La historia de los Franco es, en buena parte, la historia del saqueo impune. No contentos con enriquecerse a costa de una dictadura feroz, amparados en el silencio forzado de un país sometido, su legado se ha sostenido durante décadas sobre los pilares de la apropiación indebida y la tergiversación histórica. Las esculturas del Maestro Mateo, dos figuras del siglo XII que formaban parte del sagrado Pórtico de la Gloria, fueron durante años tratadas por esta familia como parte de su decoración privada, como si fueran simples adornos de jardín en el Pazo de Meirás.
No lo eran. Eran, y son, patrimonio cultural irrenunciable de todos los gallegos, de todos los españoles, y sobre todo de la historia artística y espiritual de Compostela. Que estas piezas hayan estado durante tanto tiempo secuestradas tras los muros de una propiedad también usurpada al pueblo, el Pazo de Meirás, habla del grado de impunidad con el que ha operado esta familia durante generaciones.

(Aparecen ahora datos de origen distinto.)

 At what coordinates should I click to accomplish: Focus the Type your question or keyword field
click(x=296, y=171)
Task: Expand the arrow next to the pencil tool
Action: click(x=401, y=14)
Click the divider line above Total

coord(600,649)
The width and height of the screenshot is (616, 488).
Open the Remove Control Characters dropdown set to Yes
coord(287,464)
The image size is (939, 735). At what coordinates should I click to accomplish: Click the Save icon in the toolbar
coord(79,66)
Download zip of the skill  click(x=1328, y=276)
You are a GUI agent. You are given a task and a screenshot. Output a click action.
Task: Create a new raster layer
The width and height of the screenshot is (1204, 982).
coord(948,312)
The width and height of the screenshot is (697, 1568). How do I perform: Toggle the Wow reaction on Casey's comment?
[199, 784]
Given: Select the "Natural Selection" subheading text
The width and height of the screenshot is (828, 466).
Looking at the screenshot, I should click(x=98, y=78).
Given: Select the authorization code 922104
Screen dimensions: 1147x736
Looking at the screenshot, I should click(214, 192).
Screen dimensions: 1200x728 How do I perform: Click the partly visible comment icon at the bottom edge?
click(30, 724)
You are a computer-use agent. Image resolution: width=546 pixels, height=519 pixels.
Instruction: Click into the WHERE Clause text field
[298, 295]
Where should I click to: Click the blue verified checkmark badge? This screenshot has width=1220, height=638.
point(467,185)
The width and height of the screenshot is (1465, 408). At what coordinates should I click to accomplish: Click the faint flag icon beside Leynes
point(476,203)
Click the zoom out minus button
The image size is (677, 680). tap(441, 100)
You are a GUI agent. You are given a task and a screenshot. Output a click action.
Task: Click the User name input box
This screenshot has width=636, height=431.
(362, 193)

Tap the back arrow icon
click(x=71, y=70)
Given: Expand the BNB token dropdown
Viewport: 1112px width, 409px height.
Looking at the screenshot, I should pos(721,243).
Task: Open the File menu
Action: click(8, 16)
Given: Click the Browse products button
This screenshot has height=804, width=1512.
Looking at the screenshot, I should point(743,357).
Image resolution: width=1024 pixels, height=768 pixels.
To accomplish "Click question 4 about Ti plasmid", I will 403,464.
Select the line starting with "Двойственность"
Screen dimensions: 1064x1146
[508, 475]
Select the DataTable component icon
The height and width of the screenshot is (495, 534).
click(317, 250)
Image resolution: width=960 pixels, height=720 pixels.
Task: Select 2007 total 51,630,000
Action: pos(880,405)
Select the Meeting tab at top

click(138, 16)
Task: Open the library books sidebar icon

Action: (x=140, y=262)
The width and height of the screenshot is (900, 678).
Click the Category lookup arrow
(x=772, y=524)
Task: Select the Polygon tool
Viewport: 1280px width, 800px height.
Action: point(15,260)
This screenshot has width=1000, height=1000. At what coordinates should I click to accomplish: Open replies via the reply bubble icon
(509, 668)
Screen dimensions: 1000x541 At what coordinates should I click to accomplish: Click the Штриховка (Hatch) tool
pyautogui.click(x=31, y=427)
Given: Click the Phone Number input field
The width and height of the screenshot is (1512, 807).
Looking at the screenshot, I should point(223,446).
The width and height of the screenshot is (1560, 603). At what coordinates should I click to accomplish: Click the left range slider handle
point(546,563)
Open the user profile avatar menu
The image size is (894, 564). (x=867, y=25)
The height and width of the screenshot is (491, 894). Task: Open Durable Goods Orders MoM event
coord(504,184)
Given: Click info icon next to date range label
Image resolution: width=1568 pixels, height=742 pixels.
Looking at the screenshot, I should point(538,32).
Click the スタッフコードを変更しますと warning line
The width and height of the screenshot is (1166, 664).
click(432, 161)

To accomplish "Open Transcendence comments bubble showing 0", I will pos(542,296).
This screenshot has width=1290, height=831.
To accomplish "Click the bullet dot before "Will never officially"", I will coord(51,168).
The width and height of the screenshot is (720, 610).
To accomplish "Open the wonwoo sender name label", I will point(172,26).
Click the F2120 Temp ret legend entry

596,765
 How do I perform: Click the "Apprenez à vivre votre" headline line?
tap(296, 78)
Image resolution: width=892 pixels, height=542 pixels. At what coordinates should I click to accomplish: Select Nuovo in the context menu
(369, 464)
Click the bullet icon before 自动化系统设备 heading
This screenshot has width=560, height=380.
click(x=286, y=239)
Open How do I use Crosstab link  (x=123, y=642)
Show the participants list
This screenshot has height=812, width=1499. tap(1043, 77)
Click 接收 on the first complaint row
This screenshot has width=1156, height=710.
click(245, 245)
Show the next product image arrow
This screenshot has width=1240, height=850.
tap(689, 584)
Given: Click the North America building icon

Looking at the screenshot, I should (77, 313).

Ahora, tras una sentencia firme del Tribunal Supremo, no les ha quedado otra que claudicar. A regañadientes, claro, con una carta que más que reconocer la legitimidad del fallo busca lavarse la cara y evitar el bochorno del embargo judicial. Pero el daño ya está hecho, y el relato que esto deja es claro: los Franco no devuelven, son obligados a rendirse.
La alcaldesa de Santiago, Goretti Sanmartín, lo ha expresado con la dignidad que merece el momento: es un día grande. No porque los Franco hayan hecho lo correcto, que no lo han hecho por voluntad, sino porque se ha recuperado algo que nunca debió ser arrebatado. Porque cada pieza robada que regresa es un paso más en la restauración de la memoria, en la dignificación del pasado y en la derrota, una vez más, del franquismo simbólico que aún sigue presente en demasiados rincones.
A partir de ahora, las esculturas tendrán que ser protegidas, restauradas y ubicadas en un lugar donde puedan ser vistas, comprendidas y contextualizadas. Y también denunciadas, en tanto que símbolos de un saqueo cultural que se extendió durante décadas. Que se entienda que no fueron vendidas ni donadas: fueron robadas.
Lo más preocupante no es que los herederos del dictador se aferren a lo que no les pertenece. Lo verdaderamente escandaloso es que haya hecho falta medio siglo y varias batallas judiciales para que el Estado de Derecho les recordara algo tan básico como esto: el arte no se hereda como si fuera un abrigo viejo. El patrimonio es de todos. Y lo que es del pueblo, el pueblo lo recupera.